An embodiment of this application further provides a computer-readable storage medium. The computer-readable storage medium stores a computer program. When the computer program is run on a computer, the computer is enabled to perform the method provided in the embodiments shown in <FIG> in this application.

An embodiment of this application further provides a computer program product. The computer program product includes a computer program. When the computer program is run on a computer, the computer is enabled to perform the method provided in the embodiments shown in <FIG> in this application.

In embodiments of this application, "at least one" refers to one or more, and " a plurality of" refers to two or more. The term "and/or" describes an association relationship between associated objects and indicates that three relationships may exist. For example, A and/or B may indicate the following three cases: Only A exists, both A and B exist, and only B exists, where A and B may be singular or plural. The character "/" usually indicates an "or" relationship between the associated objects. "At least one of the following items" and a similar expression thereof refer to any combination of these items, including any combination of singular items or plural items. For example, at least one of a, b, and c may represent: a, b, c, a and b, a and c, b and c, or a, b, and c, where a, b, and c may be singular or plural.

A person of ordinary skill in the art may be aware that units and algorithm steps described in embodiments disclosed in this specification may be implemented by electronic hardware or a combination of computer software and electronic hardware.

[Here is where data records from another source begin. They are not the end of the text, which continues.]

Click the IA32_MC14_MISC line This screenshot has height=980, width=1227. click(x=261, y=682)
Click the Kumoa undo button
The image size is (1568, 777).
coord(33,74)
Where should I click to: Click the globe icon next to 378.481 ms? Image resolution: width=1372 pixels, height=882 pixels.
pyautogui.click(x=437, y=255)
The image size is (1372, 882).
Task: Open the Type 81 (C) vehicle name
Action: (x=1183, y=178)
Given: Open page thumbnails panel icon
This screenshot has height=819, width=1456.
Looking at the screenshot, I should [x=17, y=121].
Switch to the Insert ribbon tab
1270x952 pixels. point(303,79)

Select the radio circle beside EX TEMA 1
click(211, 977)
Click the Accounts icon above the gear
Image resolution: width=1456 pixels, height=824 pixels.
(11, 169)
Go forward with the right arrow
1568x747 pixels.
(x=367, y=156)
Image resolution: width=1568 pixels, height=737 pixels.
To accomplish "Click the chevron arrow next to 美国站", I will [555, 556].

In embodiments of this application, when any of the functions is implemented in a form of a software functional unit and sold or used as an independent product, the function may be stored in a computer-readable storage medium. Based on such an understanding, the technical solutions of this application essentially, or the part contributing to the conventional technology, or some of the technical solutions may be implemented in a form of a software product. The computer software product is stored in a storage medium, and includes several instructions for instructing a computer device (which may be a personal computer, a server, a network device, or the like) to perform all or some of the steps of the methods described in embodiments of this application. The foregoing storage medium includes any medium that can store program code, such as a USB flash drive, a removable hard disk, a read-only memory (Read-Only Memory, ROM for short below), a random access memory (Random Access Memory, RAM for short below), a magnetic disk, or a compact disc.

Claim 1:
A data packet decompression method, applied to a network side device and comprising:
receiving a first packet data convergence protocol, PDCP, data packet;
decompressing the first PDCP data packet;
sending a first buffer data identifier to an electronic device if the first PDCP data packet fails to be decompressed, wherein the first buffer data identifier corresponds to buffer data used for decompressing the first PDCP data packet;
receiving first buffer data sent by the electronic device, wherein the first buffer data corresponds to the first buffer data identifier, and the first buffer data is buffer data used for generating the first PDCP data packet; and
decompressing the first PDCP data packet by using the first buffer data.